Но, возможно, главное достоинство книги — честность. Шанин не романтизирует себя, не прячет уязвимость за терминологией, не притворяется «учителем жизни». Он просто показывает, как человек может меняться, если остается верен себе — даже тогда, когда мир требует отказа от этой верности. В последней сцене — интимной, почти исповедальной — он говорит: «Если бы не война, я был бы другим. Мягким, тихим. Наверное, зависимым. Но действительность сформировала меня иначе». Это и есть точка сборки всей книги — не в том, чтобы быть сильным, а в том, чтобы признать, каким тебя сделала история, и найти в этом форму.
«Стать Теодором» — книга о том, как идеи превращаются в принципы, как жизнь становится содержанием. Это одновременно рассказ о частной биографии и метафора для тех, кто пытается удержать целостность в условиях разлома. Для тех, кто хочет понять, как вырастает личность, не встраиваясь насильно в систему, а трансформируя ее изнутри — своим стилем мышления, верой в знание и верностью собственной интонации.
Но все же, при всей академической точности, книга — не об университетах. Она — о человеке, который всю жизнь «расправлял крылья». И делал это не из амбиции, а из радикального интереса к жизни. Вспоминая о самом себе, Шанин сдержан, но честен:
«Это было типично для него — широко расправить крылья и заниматься всем, что ему интересно, с одинаковой отдачей и вовлечением».
Это ключевая фраза не только о характере героя, но и о самой природе свободы, к которой он тяготел. Свободы не социальной и не академической, а внутренней — той, которая позволяет быть включенным в реальность без страха быть неправильным. Шанин не строил карьеру. Он строил биографию — в экзистенциальном смысле. И в этом смысле он говорит просто, почти обыденно:
«Я счастливый человек. Почему счастливый? Потому что мне всегда было что-то интересно. Я делал только то, что хотел. И делал много того, чего от меня не ожидали».
Эта счастливая неустойчивость и делает его автобиографию особенной. Она не об успехе, не об институциях, не о достижениях в классическом смысле. Она о том, как человек остается собой — даже тогда, когда вокруг рушатся империи и идеологии. Про то, как можно жить с открытым лбом — и при этом видеть ужас происходящего:
«С точки зрения мирового развития я пессимист. В последние десять, а то и двадцать лет мир скатился к череде ужасных событий».
Этот пессимизм — не поза и не уныние. Это горький опыт свидетеля и участника. Человека, который воевал за Израиль, наблюдал распад СССР, строил новую гуманитарную науку в постсоветском пространстве. И который при этом не терял внутренней интонации — интонации недоверия к догме и доверия к вопросу.

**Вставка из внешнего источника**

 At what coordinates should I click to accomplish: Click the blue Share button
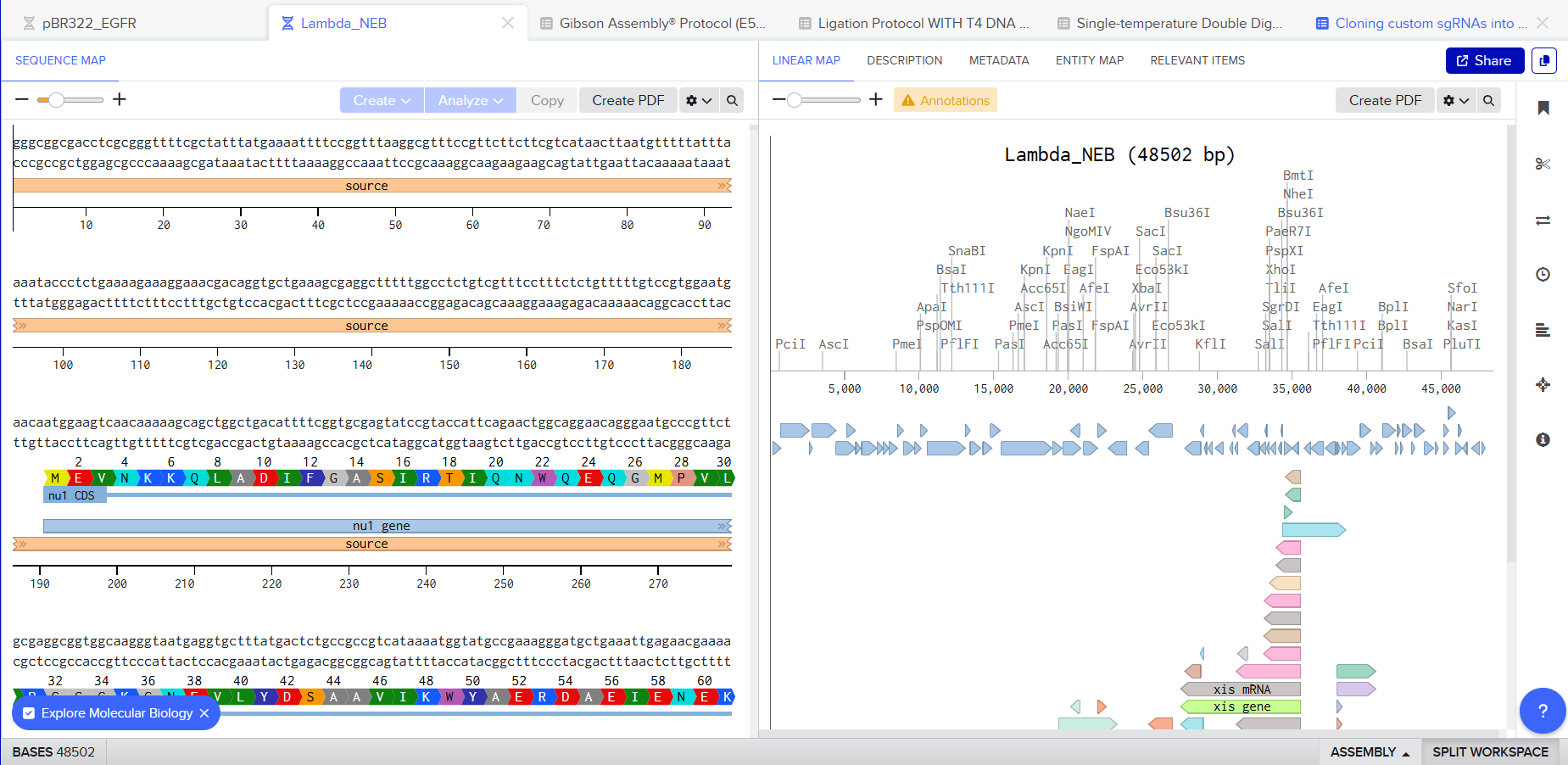(1484, 60)
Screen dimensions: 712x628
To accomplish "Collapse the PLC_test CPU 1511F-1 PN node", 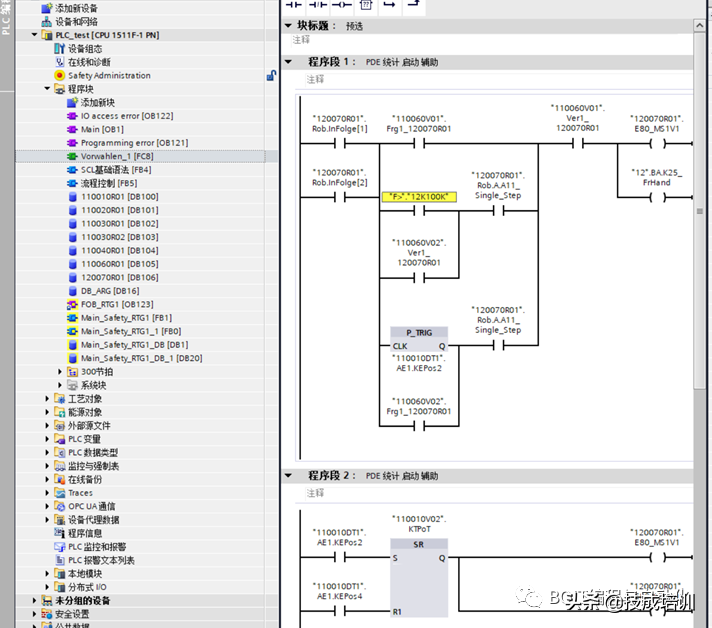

Неслучайно Шанин так часто подчеркивает, что ученый — это не человек, которого «учили», а человек, который учится— вопреки и помимо:
«Чтобы стать ученым, ты должен в главном учиться сам (а не чтобы тебя “обучали”)».
Это принцип, но это и стиль. В книге Шанина чувствуется именно этот тип мышления — не системного, а следственного. Он идет за тем, что требует сама реальность. Или, как писал его близкий друг Мераб Мамардашвили — философ, с которым Шанина сближало многое:
«Посредством создания текста и следуя логике, которую требует уже не твоя мысль, а характер текста, мы по сути впервые и уясняем собственную мысль, как узнаем и то, что же, собственно, люди думали».
Этот текст — именно такой. Он позволяет Шанину (и читателю) «уяснить собственную мысль». Не окончательно, не бесповоротно, но с той степенью подлинности, на которую способна зрелая рефлексия. Это не исповедь, не манифест и не исторический документ. Это форма существования в языке человека, который прожил много — и остался живым.